Segment Open

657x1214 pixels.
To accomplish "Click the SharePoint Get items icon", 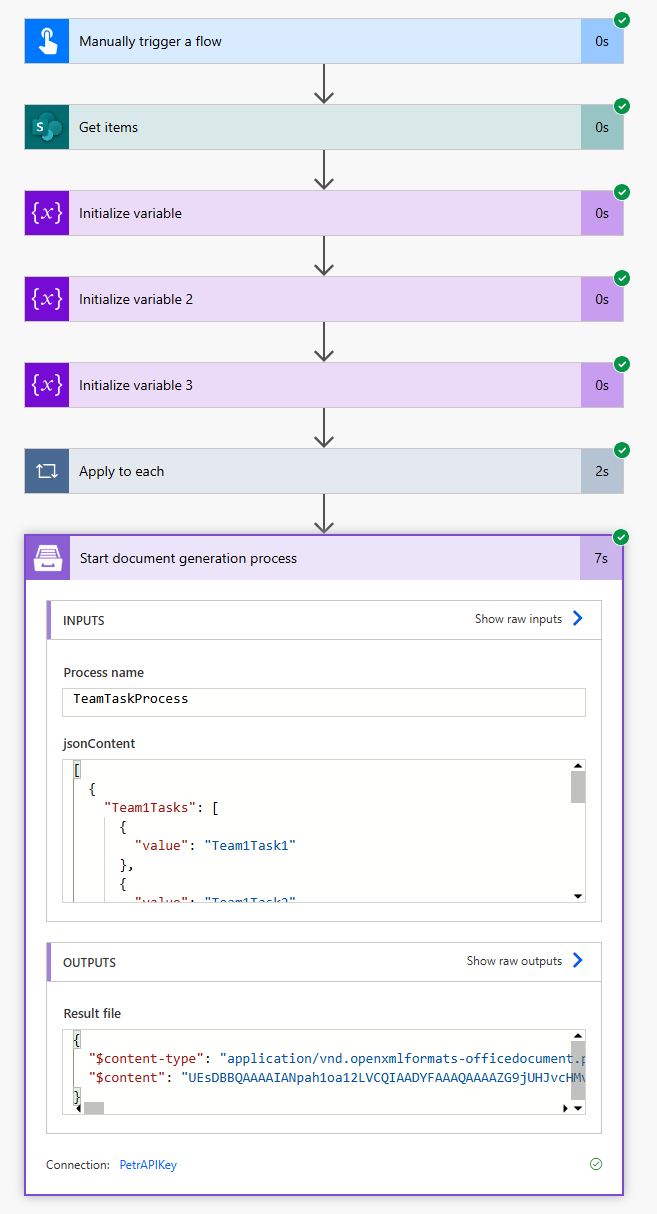I will (47, 128).
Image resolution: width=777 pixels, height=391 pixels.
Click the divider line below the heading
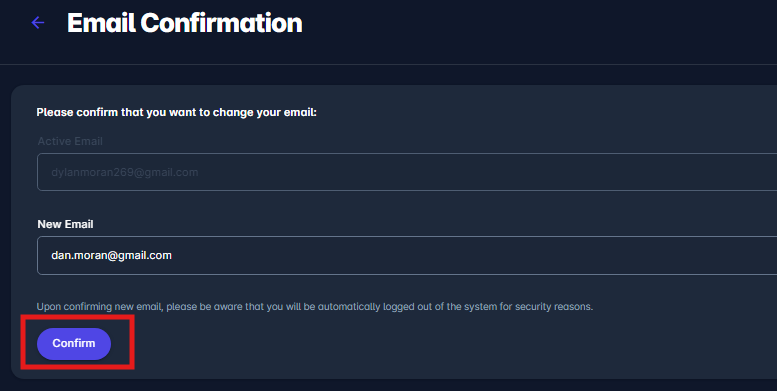pos(388,64)
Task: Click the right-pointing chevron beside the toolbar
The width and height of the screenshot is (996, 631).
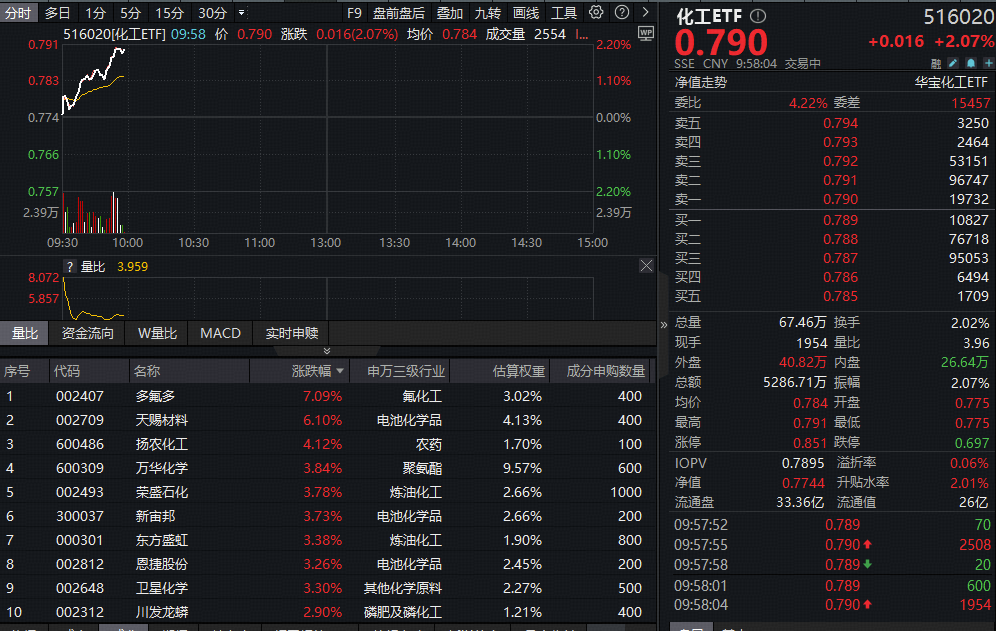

Segment Closed

About this exercise:
Give again, word for word, the lines above from the one with "Task: Click the" through the final line of the data, both ends included. Do not copy any picture.

Your response:
Task: Click the right-pointing chevron beside the toolbar
The width and height of the screenshot is (996, 631).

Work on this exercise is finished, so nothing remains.